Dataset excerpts
"""

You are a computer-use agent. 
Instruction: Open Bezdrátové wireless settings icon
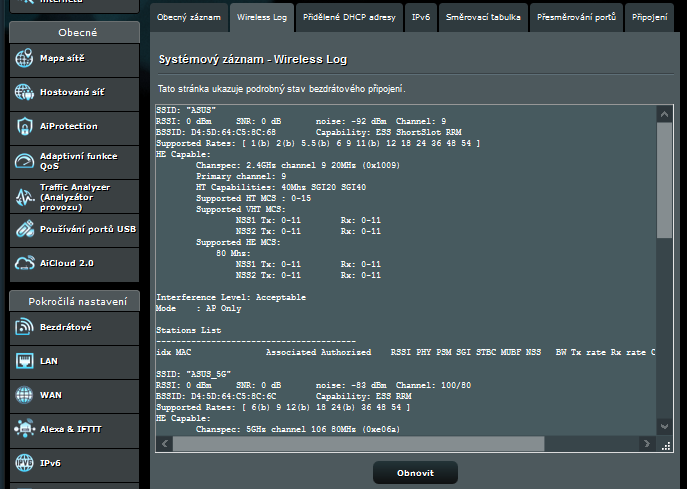(x=24, y=327)
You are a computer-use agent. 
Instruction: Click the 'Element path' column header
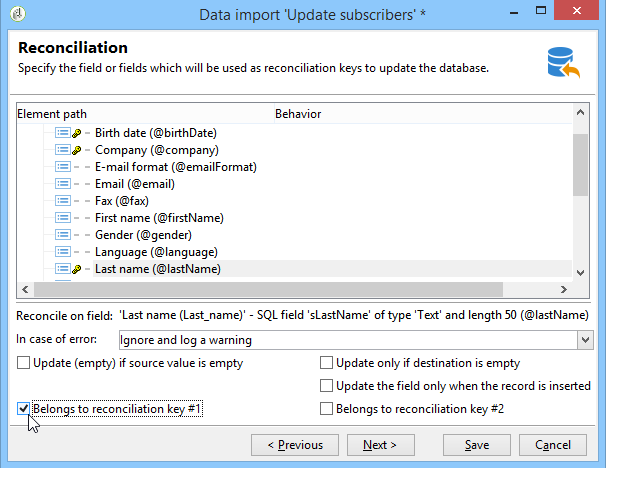click(x=52, y=114)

"""

Retype each line of the records exactly as it reads; no pictures belong in the copy.

You are a computer-use agent. 
Instruction: Open Bezdrátové wireless settings icon
(x=24, y=327)
You are a computer-use agent. 
Instruction: Click the 'Element path' column header
click(x=52, y=114)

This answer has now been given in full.